By Christopher DeHarde, Staff Writer
Two years ago, Pato O’Ward was staring at a crossroads. Having enough funding for the first two race weekends of the 2016 Pro Mazda Championship presented by Cooper Tires, the Mexican racer ended up winning three of the first four races and finished second in the other race.
In 2018, O’Ward again has won three of the first four races of his championship campaign in the Indy Lights presented by Cooper Tires and despite a seventh at race two in St. Petersburg, the hope is that 2018 doesn’t mirror 2016.
In 2016, O’Ward ended up winning six of the first seven races as he was trying to find money any way he could. Team Pelfrey ended up bringing him back for the rest of the season on a weekend-by-weekend basis but a late season slump kept the No. 80 Pro Mazda car out of winning the championship.
What did mirror 2016 was the first race of the weekend in that O’Ward had to deal with a fast teammate the entire race but instead of making a late pass on a restart to secure the win like in 2016, this time around he made the winning pass on the first lap of the race and had to fend off Colton Herta.
“I think the only difference (to 2016) is the car is way stronger, its way faster,” said O’Ward. “Throughout the whole race I had a handful of a car, my hands were definitely never relaxed. It was always super tense and Colton didn’t give me any breathing room, he did an awesome job to stay on my gearbox.
“I just knew that I had to keep it on the black stuff, it’s a hard place to get around someone. I knew he was using push to pass and he had a few launches but I don’t think he was close enough to make it stick. I feel like I really earned this one.”
O’Ward’s Saturday victory gave him the points lead but Sunday helped put the Andretti Autosport racer on display, winning by nearly six seconds over Victor Franzoni.

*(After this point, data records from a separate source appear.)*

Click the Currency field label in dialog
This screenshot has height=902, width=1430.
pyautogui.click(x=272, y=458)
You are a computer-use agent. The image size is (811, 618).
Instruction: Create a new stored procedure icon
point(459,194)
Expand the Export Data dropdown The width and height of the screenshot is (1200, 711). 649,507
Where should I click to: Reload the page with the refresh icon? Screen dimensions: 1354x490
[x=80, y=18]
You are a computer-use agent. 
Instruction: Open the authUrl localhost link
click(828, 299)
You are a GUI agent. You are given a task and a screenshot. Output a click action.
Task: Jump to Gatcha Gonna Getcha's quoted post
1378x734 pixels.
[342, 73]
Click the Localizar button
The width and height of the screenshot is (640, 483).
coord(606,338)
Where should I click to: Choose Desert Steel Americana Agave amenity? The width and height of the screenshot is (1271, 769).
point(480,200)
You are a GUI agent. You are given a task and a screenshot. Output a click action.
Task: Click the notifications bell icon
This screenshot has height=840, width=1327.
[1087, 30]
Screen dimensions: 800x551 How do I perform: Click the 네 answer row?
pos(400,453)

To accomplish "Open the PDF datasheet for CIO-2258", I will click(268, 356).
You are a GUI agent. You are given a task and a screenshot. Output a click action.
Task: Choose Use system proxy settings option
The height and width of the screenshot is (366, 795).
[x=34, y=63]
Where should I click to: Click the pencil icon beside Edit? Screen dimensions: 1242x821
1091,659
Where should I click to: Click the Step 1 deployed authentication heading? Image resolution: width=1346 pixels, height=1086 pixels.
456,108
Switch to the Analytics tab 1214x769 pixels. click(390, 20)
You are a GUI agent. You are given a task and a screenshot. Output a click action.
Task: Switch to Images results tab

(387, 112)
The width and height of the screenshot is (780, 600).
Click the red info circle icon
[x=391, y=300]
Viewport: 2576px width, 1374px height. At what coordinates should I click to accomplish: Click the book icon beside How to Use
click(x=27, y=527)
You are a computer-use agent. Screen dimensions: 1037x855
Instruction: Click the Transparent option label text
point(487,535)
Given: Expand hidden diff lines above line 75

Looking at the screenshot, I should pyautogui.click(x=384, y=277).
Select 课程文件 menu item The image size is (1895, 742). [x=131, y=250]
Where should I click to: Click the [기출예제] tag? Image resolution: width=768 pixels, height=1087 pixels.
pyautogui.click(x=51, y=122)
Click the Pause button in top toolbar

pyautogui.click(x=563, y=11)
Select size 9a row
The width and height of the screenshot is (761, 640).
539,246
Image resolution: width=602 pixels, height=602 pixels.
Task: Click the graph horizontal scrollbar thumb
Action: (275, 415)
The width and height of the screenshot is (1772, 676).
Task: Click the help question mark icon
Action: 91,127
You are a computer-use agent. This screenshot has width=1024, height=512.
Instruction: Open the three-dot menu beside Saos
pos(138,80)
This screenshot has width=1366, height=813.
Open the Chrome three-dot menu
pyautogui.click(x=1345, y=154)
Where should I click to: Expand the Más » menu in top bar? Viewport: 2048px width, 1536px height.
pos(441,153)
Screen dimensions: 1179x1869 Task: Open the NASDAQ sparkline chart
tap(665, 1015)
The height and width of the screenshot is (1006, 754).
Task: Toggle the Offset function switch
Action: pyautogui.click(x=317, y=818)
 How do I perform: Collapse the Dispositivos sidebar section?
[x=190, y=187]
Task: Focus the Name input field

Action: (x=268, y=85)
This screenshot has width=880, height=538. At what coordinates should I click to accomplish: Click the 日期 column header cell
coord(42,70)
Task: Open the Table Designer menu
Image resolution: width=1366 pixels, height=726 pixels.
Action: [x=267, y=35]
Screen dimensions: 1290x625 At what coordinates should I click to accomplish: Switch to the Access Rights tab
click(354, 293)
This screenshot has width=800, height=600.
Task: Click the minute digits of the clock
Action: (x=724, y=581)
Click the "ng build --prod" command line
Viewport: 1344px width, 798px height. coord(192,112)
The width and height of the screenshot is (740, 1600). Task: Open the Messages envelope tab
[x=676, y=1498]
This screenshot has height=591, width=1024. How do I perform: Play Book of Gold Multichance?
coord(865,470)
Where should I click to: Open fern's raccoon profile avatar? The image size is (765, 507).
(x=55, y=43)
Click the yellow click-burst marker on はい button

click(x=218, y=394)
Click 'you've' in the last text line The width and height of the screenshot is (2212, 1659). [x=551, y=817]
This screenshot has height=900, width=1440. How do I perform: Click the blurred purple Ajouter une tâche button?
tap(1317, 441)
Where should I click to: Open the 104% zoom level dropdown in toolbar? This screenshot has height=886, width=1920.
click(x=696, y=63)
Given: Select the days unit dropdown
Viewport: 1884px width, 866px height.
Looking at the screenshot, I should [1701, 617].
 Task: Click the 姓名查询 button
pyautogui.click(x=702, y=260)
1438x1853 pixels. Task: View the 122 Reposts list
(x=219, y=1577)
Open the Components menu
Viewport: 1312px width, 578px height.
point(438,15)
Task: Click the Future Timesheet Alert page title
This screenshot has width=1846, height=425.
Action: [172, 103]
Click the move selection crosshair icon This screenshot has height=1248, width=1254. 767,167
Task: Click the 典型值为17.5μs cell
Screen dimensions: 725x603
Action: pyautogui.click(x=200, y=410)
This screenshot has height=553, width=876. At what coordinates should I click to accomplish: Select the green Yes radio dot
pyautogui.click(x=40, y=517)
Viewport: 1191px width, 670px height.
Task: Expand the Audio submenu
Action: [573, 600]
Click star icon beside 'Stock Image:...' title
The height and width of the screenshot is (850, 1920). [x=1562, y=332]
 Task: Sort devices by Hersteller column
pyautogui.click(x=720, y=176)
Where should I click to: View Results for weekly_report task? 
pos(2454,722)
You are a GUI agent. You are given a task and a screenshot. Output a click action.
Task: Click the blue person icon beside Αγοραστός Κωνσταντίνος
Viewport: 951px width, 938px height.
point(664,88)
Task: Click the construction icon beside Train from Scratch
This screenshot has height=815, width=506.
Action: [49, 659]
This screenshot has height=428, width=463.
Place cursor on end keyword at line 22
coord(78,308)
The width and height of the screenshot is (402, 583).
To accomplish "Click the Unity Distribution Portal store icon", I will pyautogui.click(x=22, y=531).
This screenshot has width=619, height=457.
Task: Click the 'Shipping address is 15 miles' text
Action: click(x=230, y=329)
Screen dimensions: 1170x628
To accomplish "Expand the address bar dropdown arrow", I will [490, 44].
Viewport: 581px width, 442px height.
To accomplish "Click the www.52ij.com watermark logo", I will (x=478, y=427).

Herta finished 35 seconds behind O’Ward while fourth place on back were over a minute and ten seconds behind.
“This time we had a car to expect the rain,” said O’Ward. “I basically just tried to find the limits of it, tried to find the braking points, tried to find everything and we pulled out a very nice gap, very nice laps and we took both wins.
“Mentally you have to do every single lap the same, if you want to push it a little bit more you have to be faster, you can only push in inches, you can’t push big time because if you lock a tire up in the rain, usually you’re just going into the kitty litter.”
Natural terrain road courses have been O’Ward’s strength with seven of his ten Mazda Road to Indy wins coming from that track discipline. Four of those were at Barber.
“I like the track,” said O’Ward. “It’s a trim track so it’s a different driving style, different setup but I’m sure the team is going to give me a strong car to challenge for wins and poles so I feel like it’s probably going to be up to me if I make it happen or not.”
“It’s a physical track, when it’s raining, physically (Sunday) was way easier, your body goes through a lot in a dry race because there’s a lot of g forces to go through. The race (Saturday) was definitely way harder for me because I had a handful of a car.”
Indy Lights next heads to the Indianapolis Motor Speedway road course for a doubleheader on May 10-12. The No. 27 machine will look to bring its driver to victory lane for the third (and possibly fourth) time at that venue after a Pro Mazda doubleheader sweep in 2016.